The objective of the paper is to demonstrate the Machine Learning (ML) based Structural Integrity Management (SIM) Methodology and its application for the life extension of the offshore structure. This paper also illustrates how the sensor data are used to generate an ML based predictive model and how it will be used to minimise the inspection cost without using the traditional Risk Based Inspection(RBI) methodology. Structural assessment, real-time monitoring and predictive maintenance are the three main aspects of the life extension process for the offshore structure. Usually, the structures are designed for a fixed design life, but during life extension process it is assessed through FE analysis and various inspection methods whether the structure will have adequate fatigue life for another 5-10 year. But running fatigue analysis is computationally expensive as well as inspection also increase the operational cost. Sensors are installed on the offshore structure, and the stress, acceleration, wave, current etc. are measured and transmitted through wired or wireless sensor network and stored in cloud computing. This data is used for predicting the new wave and current data for 1 and 10-year return period. The acceleration data is used to get the modal frequencies and calibrate the FE model. Also, the measured stress value is compared with the FE model generated stress value, and the FE model is further calibrated.
Machine Learning Algorithm (Recurrent Neural Network) is used to generate the predictive maintenance schedule based on the data-driven fatigue prediction model created from the measurement data. The case study shows the life extension of the offshore jacket structure with proposed machine learning based life extension methodology.
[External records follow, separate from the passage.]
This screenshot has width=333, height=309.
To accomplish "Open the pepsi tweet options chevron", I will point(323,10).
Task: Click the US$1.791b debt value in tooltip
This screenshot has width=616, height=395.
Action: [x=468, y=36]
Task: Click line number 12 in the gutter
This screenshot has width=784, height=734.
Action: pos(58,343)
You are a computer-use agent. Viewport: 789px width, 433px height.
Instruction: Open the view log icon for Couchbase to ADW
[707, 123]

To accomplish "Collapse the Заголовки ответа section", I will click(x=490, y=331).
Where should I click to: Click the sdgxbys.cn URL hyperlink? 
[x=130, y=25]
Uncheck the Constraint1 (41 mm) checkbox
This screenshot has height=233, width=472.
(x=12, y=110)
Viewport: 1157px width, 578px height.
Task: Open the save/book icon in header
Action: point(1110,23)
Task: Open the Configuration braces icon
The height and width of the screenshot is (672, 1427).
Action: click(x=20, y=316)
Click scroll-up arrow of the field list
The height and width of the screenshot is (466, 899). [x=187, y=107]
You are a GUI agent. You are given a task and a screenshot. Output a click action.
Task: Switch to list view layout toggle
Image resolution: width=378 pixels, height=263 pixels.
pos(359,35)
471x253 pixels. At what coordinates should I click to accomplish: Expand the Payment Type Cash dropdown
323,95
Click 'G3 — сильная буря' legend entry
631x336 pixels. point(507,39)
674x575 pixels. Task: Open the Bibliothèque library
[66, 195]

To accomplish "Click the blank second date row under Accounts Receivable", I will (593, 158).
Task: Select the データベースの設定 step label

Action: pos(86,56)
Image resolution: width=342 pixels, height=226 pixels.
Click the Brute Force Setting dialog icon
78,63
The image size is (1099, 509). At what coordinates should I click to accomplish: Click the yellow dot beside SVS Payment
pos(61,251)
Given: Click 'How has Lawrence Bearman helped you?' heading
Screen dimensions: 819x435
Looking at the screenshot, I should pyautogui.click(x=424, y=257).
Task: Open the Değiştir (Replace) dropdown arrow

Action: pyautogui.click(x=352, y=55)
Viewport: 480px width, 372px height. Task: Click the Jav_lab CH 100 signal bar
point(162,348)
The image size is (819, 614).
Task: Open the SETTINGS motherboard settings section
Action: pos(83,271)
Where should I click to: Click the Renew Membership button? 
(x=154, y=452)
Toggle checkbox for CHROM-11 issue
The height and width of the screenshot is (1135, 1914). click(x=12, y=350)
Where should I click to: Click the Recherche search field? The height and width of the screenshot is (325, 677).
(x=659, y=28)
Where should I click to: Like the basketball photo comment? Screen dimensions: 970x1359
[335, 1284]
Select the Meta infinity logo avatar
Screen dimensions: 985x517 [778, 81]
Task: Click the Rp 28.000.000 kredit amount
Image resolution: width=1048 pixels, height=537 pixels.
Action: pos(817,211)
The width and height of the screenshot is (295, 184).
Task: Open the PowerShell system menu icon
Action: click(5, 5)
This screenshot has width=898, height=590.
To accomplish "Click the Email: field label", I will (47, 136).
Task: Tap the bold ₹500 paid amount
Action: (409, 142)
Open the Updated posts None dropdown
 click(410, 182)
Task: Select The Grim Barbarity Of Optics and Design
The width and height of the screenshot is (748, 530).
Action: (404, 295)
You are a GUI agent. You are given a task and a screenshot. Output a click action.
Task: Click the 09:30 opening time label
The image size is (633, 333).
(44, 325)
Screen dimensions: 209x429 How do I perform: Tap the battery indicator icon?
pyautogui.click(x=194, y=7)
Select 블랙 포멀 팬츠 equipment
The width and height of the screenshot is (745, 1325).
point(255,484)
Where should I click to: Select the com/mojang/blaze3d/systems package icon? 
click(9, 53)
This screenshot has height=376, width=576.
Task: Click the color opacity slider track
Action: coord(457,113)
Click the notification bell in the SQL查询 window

The data-driven fatigue predictive model generates the remaining fatigue life, and it is compared with the fatigue life calculated from the FE model. It shows a good match and within 5-10% inaccuracy limit. The predictive maintenance schedule is developed based on the remaining fatigue life. ML-based model significantly reduces the computational cost as well as the real-time data also improves the fatigue life calculation accuracy. Hence, though predictive maintenance, the overall operational cost will be reduced significantly.